Dans les mois précédant l'élection, l'inscription des électeurs républicains avait grimpé en flèche - jusqu'à ce que la Cour suprême ne rende l'arrêt Dobbs en juin 2022, annulant l’arrêt Roe v. Wade et renvoyant aux États la décision d'autoriser l'avortement. C’est à ce moment-là que la mobilisation des électeurs démocrates a augmenté, de même que celle des jeunes. Malgré certaines critiques lui reprochant de se concentrer trop peu sur les préoccupations quotidiennes des Américains, Biden a imploré son camp, et ce jusqu'au jour de l'élection, de participer massivement aux élections. Il a insisté sur la menace existentielle qui pesait sur la démocratie américaine et sur la trahison pour les femmes américaines qu’est le recul drastique en matière d'avortement de la Cour suprême dirigée par les conservateurs. Peut-être le calcul de Biden était-il le bon.
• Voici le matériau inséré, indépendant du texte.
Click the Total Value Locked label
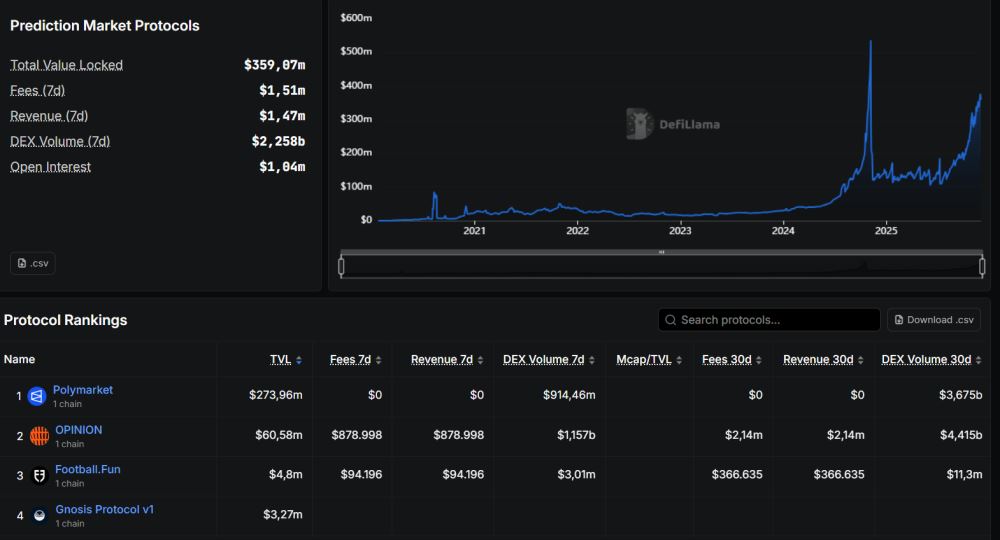Viewport: 1000px width, 540px height. (66, 65)
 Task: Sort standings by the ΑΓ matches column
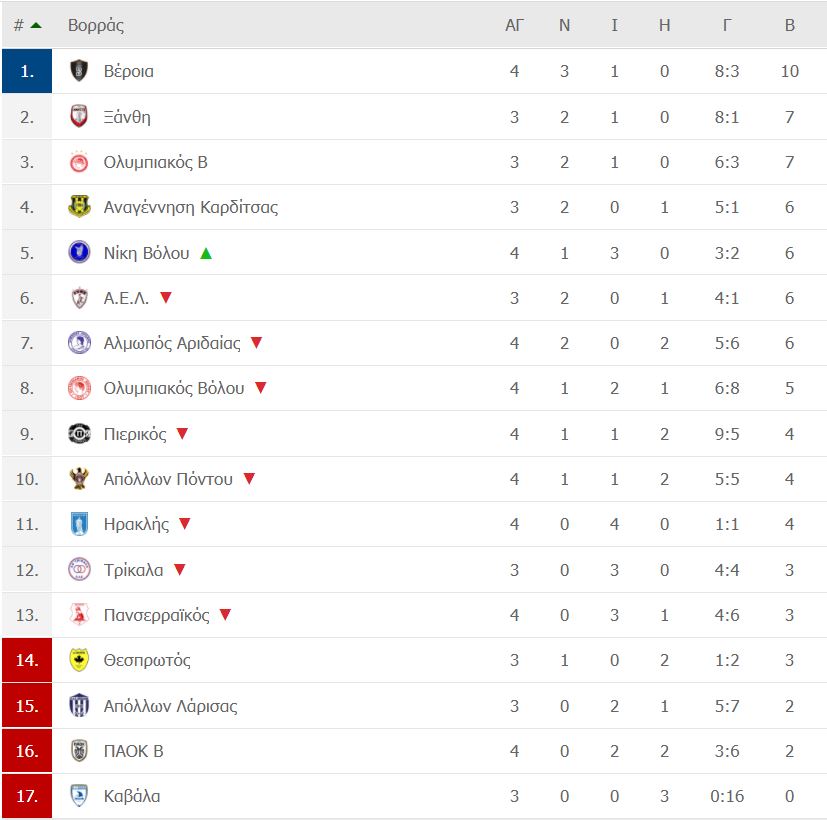(x=514, y=25)
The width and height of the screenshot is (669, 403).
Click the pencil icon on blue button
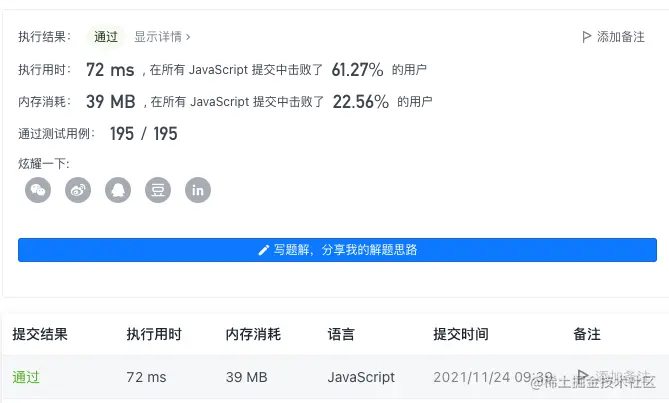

De nouvelles contraintes pour les deux partis
Les Démocrates conservent le contrôle du Sénat, ce qui constitue une garantie importante permettant à Biden de procéder à des nominations politiques et judiciaires, ainsi qu’un point d'appui essentiel pour mettre en œuvre le programme législatif et les décisions politiques du président. Le soutien américain à l'Ukraine est un domaine qui pourrait notamment en bénéficier. Sans nécessairement entraîner une augmentation de la contribution américaine à l'effort de guerre (tout semble indiquer que la pression sera plutôt maintenue sur les Européens pour qu'ils assument une plus grande part de la charge), les résultats des midterms pourraient contribuer à stabiliser le soutien de Washington dans un contexte où le niveau de dépenses actuel est ouvertement remis en cause par les Républicains.
Les Républicains ayant obtenu une courte majorité à la Chambre des représentants, les possibilités politiques de Biden sont désormais limitées. Pour faire avancer les choses, le président devra obtenir un soutien bipartisan, sans compter qu’il risque de se heurter à une opposition intransigeante.